## Work item
Scan the lines below; pull out those with "computer".

====================

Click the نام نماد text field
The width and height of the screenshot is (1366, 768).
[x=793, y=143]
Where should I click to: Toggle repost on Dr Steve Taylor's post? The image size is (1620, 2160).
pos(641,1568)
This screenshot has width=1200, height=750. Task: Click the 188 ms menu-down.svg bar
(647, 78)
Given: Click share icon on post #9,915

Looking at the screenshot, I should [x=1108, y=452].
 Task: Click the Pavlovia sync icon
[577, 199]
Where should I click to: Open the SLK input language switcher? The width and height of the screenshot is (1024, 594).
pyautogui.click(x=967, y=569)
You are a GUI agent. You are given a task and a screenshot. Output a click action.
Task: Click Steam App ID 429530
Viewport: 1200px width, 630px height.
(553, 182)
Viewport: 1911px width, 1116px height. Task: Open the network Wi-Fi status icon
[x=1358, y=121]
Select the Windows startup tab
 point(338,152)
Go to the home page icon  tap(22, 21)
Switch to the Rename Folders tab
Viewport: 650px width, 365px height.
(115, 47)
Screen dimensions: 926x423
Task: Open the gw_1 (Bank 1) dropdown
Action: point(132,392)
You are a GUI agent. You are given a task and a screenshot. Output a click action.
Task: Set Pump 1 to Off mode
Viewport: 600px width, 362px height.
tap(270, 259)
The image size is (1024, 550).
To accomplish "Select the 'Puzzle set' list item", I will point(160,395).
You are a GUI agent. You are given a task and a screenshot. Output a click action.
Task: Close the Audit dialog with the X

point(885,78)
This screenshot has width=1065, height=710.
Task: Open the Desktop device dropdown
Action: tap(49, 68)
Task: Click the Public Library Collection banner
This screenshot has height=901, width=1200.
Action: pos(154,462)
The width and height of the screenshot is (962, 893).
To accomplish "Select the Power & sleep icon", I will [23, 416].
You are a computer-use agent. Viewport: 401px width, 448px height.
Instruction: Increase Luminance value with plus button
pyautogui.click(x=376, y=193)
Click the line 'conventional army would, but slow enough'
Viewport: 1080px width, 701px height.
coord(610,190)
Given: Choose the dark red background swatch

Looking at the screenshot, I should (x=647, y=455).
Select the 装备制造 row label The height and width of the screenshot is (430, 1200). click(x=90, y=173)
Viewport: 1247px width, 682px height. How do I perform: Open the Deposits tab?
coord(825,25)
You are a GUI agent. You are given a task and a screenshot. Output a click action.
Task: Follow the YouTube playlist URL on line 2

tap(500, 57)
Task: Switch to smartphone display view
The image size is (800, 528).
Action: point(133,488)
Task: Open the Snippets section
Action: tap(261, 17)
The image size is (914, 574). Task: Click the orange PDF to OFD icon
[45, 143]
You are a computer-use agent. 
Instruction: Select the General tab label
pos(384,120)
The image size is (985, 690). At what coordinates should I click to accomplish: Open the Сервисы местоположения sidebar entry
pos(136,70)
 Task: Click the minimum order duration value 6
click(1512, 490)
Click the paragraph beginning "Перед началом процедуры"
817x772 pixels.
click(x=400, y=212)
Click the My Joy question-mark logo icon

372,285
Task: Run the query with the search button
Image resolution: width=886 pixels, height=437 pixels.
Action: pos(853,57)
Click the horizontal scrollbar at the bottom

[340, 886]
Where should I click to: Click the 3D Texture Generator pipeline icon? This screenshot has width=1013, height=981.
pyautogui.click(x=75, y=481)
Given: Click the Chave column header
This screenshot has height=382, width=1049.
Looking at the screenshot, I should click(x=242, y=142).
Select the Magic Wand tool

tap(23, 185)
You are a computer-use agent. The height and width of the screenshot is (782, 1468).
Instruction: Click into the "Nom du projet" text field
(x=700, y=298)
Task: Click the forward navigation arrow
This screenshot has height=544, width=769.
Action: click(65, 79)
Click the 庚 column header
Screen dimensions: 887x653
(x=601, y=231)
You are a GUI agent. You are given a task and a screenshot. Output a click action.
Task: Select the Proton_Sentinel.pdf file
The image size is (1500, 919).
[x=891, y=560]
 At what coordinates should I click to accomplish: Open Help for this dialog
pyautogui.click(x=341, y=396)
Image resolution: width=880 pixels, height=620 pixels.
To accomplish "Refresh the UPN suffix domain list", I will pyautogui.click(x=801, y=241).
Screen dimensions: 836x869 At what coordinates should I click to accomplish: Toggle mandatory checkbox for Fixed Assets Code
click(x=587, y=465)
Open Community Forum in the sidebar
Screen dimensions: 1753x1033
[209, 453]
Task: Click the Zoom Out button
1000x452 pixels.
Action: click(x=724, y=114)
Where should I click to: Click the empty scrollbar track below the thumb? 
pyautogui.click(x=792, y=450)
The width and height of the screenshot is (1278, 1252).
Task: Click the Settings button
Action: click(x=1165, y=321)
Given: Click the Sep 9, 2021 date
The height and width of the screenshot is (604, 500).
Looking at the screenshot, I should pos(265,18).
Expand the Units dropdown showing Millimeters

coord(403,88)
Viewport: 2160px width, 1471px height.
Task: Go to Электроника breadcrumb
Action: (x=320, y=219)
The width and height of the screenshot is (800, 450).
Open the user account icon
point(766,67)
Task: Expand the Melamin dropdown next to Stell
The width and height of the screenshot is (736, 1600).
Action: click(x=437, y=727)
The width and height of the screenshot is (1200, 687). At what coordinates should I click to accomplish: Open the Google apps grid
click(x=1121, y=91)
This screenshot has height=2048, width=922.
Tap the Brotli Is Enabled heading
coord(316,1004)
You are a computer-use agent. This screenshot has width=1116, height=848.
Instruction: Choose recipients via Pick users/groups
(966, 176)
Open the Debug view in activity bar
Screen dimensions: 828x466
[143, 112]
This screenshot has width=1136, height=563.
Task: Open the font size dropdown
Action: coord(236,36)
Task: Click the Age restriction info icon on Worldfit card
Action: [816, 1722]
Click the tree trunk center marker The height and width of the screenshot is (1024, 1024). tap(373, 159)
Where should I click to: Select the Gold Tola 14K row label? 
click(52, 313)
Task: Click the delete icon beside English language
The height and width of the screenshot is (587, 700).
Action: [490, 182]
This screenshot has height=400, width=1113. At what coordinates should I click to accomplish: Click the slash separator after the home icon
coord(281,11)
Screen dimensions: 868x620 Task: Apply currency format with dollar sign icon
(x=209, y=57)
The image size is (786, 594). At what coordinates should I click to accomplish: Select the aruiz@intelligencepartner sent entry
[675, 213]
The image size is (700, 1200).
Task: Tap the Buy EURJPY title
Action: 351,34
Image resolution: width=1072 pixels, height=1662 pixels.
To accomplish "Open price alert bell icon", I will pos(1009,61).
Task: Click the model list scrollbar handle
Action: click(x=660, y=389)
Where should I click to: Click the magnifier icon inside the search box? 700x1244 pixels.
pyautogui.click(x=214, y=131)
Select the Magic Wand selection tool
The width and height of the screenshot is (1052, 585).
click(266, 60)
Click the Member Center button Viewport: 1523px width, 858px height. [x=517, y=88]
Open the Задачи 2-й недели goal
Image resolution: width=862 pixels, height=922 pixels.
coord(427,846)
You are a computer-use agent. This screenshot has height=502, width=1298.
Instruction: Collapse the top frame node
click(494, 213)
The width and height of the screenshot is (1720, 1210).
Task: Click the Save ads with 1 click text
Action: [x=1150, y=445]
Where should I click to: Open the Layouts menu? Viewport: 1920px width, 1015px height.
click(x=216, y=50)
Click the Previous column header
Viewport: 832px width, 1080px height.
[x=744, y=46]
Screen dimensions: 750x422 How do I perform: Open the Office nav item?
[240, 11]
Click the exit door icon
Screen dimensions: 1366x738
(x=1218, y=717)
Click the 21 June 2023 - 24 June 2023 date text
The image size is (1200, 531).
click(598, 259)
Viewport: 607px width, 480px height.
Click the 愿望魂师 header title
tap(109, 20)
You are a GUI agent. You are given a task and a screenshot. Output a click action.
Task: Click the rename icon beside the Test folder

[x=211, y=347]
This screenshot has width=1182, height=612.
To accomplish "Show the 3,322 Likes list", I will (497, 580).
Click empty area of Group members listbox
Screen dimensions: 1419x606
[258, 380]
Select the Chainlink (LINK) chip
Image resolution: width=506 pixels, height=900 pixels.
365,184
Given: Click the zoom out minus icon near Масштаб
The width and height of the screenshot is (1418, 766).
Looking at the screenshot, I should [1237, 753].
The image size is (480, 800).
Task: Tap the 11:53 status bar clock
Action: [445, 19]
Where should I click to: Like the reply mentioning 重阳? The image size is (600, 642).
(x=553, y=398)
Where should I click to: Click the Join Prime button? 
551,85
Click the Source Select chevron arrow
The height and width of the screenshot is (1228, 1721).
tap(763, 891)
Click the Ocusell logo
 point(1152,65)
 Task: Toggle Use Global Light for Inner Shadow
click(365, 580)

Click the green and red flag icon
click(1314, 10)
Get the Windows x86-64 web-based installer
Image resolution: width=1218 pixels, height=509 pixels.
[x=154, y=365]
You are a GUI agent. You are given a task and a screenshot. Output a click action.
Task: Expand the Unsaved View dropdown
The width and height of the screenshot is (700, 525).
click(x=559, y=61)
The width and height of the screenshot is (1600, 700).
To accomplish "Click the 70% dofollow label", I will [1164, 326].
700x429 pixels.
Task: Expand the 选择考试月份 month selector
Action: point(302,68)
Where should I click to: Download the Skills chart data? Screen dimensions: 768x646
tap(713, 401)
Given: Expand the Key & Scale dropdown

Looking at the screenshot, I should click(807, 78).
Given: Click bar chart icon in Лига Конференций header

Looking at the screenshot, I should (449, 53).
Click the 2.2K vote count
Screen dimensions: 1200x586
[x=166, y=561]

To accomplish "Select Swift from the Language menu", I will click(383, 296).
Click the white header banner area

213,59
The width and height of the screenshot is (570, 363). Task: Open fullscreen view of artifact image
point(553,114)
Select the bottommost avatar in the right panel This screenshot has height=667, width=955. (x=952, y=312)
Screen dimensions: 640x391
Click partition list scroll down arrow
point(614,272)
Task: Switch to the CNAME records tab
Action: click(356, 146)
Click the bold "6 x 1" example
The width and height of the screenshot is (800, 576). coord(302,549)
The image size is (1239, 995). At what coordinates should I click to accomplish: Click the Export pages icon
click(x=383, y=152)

====================

## Result
You are a computer-use agent. Viewport: 401px width, 448px height.
You are a computer-use agent. 
You are a computer-use agent. The height and width of the screenshot is (782, 1468).
You are a computer-use agent. This screenshot has width=1116, height=848.
You are a computer-use agent. This screenshot has height=502, width=1298.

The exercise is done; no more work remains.